BEGIN RECORDS SHOWN

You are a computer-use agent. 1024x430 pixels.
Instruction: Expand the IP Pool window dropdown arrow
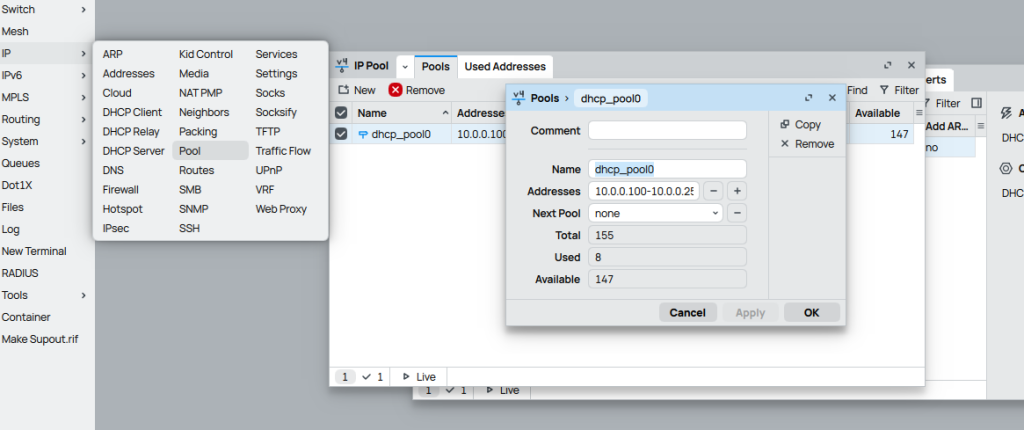pos(405,66)
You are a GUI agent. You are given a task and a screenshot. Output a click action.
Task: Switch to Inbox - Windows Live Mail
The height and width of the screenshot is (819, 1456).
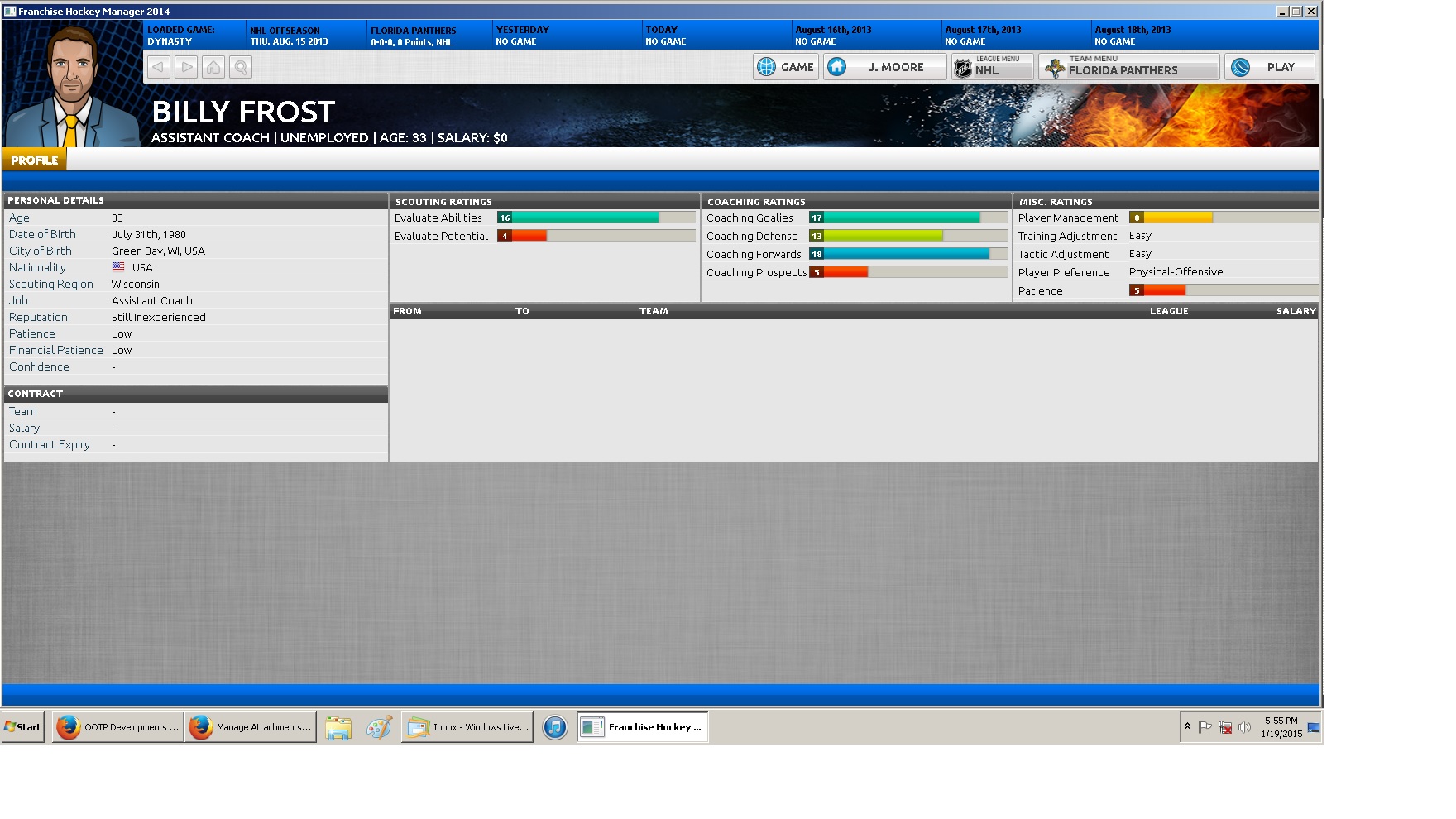point(467,727)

END RECORDS SHOWN

WHAT THE EXERCISE ASKS: With the pictures left out, write out all of the data exactly.

TASK SOLUTION:
You are a computer-use agent. 1024x430 pixels.
Instruction: Expand the IP Pool window dropdown arrow
pos(405,66)
You are a GUI agent. You are given a task and a screenshot. Output a click action.
Task: Switch to Inbox - Windows Live Mail
The height and width of the screenshot is (819, 1456).
point(467,727)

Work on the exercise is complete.